En estos espacios que cuentan con un abanico de medidas que se ajustan a la sostenibilidad ambiental, el propósito superior es ser incluyente. Los gobiernos tienen las herramientas necesarias para tomar decisiones que beneficien a sus habitantes.
Es hora de definir cómo construir más ciudades inteligentes –Smart cities-, pues la pandemia nos demostró la necesidad de mantener la competitividad y, principalmente, de mejorar las condiciones de vida de las personas: las comunidades más vulnerables se ven constantemente afectadas por la ausencia e imposibilidad de respuesta institucional de manera oportuna.
Con la Covid-19 se agudizó la desigualdad social -enmarcada en posibilidades para unos y realidades para otros-. Esta situación nos obligó a seguir avanzando en comunidad y a entender que lo que vivimos es la nueva normalidad mundial y que no volveremos a lo que estábamos acostumbrados.
El Banco Mundial estima que en el mundo existen, al menos, 729 millones de personas en condiciones de pobreza extrema –entre 88 y 115 millones más que antes del inicio de la crisis del coronavirus-, el 40% de ellos vive en economías afectadas por los conflictos y la violencia y gran parte vive en zonas rurales, lo que demuestra que el virus no solo ha dejó, más 4,3 millones de fallecidos en el mundo, sino una recesión económica en la que la población más vulnerable es igualmente la que sufre las mayores consecuencias.
Detrás de la muerte está la división de una familia, la pérdida de empresas, empleos, oportunidades e ideas, entre otras cuestiones, y la capacidad de las instituciones y gobiernos que no están a la altura para dar respuestas acertadas al contexto actual: lo que ha quedado demostrado es que siempre son reactivos y no planificadores. Sin embargo, los países desarrollados han tenido una ventaja frente a los demás y es que desde tiempo atrás han avanzado en la construcción de ciudades inteligentes. Es el caso de Oslo, Noruega; Singapur, Nueva York, y París, entre otros.
Una Smart City podría relacionarse con un lugar cargado de tecnología, conectividad, internet y fuentes de información robustas que permitirían tomar decisiones más oportunas y acertadas. Sin embargo, podría definirla como un abanico de medidas y combinaciones donde, más que tecnología, el propósito superior es ser incluyente, a través de la elaboración y materialización de un plano de accesibilidad donde hay igualdad de condiciones para todos.
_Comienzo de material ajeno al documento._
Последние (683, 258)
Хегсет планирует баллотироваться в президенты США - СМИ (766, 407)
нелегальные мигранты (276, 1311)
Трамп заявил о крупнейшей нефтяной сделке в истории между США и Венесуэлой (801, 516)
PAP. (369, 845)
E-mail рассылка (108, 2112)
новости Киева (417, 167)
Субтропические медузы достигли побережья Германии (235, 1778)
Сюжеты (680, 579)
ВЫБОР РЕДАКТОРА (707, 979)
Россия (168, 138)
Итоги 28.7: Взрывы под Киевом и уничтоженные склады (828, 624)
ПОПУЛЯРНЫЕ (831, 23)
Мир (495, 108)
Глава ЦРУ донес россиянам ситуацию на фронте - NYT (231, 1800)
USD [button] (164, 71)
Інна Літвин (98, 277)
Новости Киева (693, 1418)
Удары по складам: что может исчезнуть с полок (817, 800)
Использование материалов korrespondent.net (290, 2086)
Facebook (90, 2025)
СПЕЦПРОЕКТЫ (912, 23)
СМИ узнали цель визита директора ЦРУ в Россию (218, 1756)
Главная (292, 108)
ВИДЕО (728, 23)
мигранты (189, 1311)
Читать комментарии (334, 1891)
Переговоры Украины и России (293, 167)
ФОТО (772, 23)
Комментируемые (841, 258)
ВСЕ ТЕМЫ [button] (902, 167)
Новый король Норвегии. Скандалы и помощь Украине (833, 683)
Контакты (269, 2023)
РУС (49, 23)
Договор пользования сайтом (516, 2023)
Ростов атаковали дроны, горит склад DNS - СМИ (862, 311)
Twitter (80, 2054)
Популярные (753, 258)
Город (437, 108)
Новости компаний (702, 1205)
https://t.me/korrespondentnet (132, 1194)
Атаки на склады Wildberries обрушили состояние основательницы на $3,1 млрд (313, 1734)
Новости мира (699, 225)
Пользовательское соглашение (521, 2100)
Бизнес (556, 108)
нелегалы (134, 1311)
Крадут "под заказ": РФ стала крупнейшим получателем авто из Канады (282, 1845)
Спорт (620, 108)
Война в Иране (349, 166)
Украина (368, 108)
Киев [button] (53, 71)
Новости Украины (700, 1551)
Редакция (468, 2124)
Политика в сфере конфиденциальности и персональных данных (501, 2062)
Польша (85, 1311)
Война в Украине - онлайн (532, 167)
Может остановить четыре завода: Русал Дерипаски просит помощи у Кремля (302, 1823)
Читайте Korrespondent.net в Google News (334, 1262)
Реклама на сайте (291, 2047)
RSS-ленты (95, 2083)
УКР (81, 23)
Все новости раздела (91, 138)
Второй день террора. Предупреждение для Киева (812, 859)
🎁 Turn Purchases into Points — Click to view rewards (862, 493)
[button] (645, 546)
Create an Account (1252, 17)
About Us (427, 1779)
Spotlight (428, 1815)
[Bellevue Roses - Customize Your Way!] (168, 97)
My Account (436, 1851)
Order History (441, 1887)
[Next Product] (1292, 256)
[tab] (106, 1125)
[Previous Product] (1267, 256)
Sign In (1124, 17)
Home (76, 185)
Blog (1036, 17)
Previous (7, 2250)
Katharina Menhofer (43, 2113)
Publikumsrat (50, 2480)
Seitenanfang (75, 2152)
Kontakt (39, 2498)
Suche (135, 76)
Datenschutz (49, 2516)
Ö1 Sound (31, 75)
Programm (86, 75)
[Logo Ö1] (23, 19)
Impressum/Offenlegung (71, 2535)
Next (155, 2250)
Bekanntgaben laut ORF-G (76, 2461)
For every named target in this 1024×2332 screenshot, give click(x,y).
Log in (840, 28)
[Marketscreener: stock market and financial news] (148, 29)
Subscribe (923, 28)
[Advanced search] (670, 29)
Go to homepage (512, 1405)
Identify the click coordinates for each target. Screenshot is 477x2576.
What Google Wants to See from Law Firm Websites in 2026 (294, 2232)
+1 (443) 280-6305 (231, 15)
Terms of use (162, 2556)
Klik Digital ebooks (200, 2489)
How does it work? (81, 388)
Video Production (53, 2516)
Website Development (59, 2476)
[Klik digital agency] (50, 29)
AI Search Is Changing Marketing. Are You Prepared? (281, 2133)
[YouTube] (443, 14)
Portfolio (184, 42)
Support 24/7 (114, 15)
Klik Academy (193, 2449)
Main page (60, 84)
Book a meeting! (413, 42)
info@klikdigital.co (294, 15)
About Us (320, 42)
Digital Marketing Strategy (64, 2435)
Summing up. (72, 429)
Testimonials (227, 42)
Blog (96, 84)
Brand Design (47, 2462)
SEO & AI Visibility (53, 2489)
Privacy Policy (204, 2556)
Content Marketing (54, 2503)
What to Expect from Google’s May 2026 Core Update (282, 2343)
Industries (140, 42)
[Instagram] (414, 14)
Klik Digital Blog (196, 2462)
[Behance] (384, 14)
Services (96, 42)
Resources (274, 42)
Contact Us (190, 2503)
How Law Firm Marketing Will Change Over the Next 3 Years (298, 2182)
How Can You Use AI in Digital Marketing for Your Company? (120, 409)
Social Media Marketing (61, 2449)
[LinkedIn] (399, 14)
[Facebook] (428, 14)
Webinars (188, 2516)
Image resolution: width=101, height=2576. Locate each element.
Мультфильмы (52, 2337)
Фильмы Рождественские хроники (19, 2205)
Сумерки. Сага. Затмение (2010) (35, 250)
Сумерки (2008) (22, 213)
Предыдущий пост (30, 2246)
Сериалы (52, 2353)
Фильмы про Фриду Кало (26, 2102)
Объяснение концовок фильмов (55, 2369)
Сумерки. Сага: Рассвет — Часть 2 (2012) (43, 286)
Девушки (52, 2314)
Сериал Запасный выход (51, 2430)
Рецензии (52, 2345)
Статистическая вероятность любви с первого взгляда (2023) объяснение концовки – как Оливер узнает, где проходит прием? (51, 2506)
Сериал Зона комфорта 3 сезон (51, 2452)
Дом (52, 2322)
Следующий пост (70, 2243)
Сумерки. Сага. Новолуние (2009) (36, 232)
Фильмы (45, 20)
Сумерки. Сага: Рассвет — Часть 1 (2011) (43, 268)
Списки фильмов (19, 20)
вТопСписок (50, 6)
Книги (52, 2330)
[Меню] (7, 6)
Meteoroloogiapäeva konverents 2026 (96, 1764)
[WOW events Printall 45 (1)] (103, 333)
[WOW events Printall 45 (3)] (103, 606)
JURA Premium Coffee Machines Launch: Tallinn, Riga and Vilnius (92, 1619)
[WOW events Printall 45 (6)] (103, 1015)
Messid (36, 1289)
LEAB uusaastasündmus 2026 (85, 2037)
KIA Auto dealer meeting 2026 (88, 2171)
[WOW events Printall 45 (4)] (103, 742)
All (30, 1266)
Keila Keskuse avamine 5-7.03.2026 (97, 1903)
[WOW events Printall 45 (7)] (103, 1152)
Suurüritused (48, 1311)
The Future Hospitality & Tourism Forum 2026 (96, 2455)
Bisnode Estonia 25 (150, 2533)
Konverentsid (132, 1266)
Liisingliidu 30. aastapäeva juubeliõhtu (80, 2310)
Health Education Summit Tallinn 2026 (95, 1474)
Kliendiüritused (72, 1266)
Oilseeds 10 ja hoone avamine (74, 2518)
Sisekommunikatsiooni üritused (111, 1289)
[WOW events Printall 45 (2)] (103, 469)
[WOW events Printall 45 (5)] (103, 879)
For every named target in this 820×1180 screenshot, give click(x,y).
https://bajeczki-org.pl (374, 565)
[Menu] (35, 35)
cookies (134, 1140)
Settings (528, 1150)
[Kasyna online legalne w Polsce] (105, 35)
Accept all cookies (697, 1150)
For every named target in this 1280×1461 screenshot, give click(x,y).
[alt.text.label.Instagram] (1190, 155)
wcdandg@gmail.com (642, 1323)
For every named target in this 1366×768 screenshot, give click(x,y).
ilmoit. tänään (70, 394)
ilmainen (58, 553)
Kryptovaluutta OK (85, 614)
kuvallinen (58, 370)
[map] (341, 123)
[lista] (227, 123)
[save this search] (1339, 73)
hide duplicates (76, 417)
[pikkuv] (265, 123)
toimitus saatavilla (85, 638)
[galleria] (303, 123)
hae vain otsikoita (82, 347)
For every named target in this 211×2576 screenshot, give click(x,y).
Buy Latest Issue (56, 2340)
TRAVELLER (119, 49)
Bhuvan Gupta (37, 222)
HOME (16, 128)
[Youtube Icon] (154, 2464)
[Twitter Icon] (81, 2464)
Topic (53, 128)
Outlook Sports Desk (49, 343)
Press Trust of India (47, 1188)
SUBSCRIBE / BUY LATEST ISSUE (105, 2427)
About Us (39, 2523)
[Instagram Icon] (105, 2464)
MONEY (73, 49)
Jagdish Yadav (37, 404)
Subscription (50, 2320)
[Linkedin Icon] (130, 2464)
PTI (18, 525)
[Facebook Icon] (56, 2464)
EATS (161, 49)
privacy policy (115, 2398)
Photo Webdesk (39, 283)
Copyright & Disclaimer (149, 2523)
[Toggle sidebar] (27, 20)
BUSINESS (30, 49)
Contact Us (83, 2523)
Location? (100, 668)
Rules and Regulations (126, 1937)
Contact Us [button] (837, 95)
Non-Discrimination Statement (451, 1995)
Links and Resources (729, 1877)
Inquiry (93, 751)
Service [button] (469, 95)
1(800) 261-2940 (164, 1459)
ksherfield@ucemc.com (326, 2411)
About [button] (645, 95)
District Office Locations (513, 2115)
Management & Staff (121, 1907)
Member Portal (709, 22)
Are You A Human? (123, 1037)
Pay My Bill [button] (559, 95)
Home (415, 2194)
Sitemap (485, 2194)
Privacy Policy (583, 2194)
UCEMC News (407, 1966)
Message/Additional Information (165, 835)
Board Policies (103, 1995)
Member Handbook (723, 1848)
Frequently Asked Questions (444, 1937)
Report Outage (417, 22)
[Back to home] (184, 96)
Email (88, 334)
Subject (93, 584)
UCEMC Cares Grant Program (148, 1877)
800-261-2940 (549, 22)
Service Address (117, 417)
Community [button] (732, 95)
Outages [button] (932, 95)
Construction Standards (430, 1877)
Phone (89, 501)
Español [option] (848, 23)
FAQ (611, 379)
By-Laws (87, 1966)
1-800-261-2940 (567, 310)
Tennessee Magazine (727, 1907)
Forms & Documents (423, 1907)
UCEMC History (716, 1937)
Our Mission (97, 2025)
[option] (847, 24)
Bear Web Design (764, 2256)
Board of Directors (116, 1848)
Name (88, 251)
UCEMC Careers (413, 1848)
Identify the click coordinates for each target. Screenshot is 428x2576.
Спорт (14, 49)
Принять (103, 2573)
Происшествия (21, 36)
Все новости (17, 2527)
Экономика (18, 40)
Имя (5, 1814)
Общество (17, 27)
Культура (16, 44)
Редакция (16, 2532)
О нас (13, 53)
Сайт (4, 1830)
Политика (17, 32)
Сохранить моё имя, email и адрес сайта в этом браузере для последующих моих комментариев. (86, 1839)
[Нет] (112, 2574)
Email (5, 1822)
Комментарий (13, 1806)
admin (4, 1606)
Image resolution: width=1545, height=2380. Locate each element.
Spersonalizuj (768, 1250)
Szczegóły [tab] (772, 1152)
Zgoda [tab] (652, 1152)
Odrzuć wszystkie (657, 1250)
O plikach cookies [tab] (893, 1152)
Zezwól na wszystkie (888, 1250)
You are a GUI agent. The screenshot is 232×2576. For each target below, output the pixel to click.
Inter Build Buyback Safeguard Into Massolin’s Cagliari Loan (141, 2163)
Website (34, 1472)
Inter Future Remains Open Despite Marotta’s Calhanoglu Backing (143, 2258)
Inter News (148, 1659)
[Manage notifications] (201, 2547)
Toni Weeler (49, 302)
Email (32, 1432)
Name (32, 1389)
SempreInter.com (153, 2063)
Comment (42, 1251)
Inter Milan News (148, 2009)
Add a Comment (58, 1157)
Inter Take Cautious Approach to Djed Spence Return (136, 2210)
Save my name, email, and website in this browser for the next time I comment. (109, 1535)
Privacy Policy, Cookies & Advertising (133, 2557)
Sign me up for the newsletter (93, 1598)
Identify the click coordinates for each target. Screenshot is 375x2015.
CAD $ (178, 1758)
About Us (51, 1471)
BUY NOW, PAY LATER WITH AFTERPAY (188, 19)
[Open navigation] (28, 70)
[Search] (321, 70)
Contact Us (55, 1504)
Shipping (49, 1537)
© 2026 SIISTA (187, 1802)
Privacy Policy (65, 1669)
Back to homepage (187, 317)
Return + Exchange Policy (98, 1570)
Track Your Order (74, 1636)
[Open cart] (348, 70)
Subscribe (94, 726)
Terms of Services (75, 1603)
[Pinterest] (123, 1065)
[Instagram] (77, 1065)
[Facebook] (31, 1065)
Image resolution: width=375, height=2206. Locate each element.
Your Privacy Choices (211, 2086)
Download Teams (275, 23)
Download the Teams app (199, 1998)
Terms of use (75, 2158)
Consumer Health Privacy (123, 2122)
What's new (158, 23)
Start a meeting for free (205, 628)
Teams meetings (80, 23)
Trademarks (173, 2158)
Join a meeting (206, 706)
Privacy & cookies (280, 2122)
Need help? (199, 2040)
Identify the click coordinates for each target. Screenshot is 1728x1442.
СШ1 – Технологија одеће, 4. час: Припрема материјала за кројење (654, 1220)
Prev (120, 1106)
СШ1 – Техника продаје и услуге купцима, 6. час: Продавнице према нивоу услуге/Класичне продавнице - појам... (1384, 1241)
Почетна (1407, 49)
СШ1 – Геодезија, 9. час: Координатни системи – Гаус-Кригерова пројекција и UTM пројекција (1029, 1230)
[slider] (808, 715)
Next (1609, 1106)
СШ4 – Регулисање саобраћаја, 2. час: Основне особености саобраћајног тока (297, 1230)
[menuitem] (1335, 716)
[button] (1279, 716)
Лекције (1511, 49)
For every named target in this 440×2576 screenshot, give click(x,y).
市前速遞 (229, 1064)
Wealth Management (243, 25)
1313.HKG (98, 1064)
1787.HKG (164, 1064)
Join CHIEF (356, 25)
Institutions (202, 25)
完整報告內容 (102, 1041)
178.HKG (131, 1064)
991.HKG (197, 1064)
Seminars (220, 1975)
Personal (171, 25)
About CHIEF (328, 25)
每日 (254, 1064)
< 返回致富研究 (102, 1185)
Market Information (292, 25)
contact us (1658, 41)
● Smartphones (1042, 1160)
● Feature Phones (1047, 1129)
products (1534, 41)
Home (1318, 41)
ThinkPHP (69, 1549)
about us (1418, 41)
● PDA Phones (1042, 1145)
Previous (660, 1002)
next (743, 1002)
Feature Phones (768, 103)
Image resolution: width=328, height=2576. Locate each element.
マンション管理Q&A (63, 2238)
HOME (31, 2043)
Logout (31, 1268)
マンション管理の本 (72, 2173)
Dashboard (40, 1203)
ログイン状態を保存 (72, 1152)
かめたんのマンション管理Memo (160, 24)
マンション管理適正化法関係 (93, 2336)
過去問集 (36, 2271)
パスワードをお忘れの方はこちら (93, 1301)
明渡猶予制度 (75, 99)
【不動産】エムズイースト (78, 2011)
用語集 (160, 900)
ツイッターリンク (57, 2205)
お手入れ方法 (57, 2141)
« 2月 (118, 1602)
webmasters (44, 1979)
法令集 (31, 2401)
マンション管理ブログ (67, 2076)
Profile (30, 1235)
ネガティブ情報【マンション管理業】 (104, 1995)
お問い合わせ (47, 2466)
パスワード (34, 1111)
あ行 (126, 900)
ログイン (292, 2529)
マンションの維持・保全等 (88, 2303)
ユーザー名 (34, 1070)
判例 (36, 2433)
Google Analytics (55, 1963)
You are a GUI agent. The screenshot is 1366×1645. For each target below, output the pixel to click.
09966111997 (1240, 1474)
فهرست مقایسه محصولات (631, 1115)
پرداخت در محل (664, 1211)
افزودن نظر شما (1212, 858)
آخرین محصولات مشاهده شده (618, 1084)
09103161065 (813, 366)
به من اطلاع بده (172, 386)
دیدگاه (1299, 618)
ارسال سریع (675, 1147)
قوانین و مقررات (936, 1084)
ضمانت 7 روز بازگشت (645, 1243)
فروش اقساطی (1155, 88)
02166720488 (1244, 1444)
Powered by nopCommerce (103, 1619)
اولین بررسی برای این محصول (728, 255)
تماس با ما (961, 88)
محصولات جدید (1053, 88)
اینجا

Adicionalmente, este espacio también se ajusta a la sostenibilidad ambiental, donde las empresas y sus directores ejecutivos (CEO) -más allá de dar órdenes o impartir directrices- inspiran a sus colaboradores, donde la consciencia por el cuidado del planeta es parte de la genética humana y los gobiernos construyen infraestructura para hacer la vida más fácil.
Donde el consumo y la producción desbordada no son elementos esenciales del voraz capitalismo, donde la virtualidad no es una medida para atender una pandemia o ahorrar costos en las operaciones y sí para centrarse en el bienestar de la gente y su familia, donde las fuentes de información de la ciudadanía no son para vigilarlos o manipular sus comportamientos y sí para anticipar las dificultades que se les puedan presentar y, así, tomar decisiones, que privilegien su bienestar sobre los aspectos económicos.
Una ciudad inteligente hace uso de la tecnología, pero no es la única fuente que usa para lograrla: es claro que sirve a las personas de manera responsable y oportuna, pero su fin último es lograr su inclusión, donde las garantías y oportunidades están dadas para todos, las decisiones son planeadas y las políticas públicas son resultados de las necesidades de los habitantes de un territorio.
Se trata de apuntar a la transformación de territorios más sostenibles, pero también para acercarnos. Entre todos podemos materializar esto -que alguna vez se pensó como una utopía- escuchando, construyendo y no dividiendo, pues solo trabajando con la participación de todos los sectores lograremos ciudades inteligentes para el beneficio de los humanos y nuestro planeta.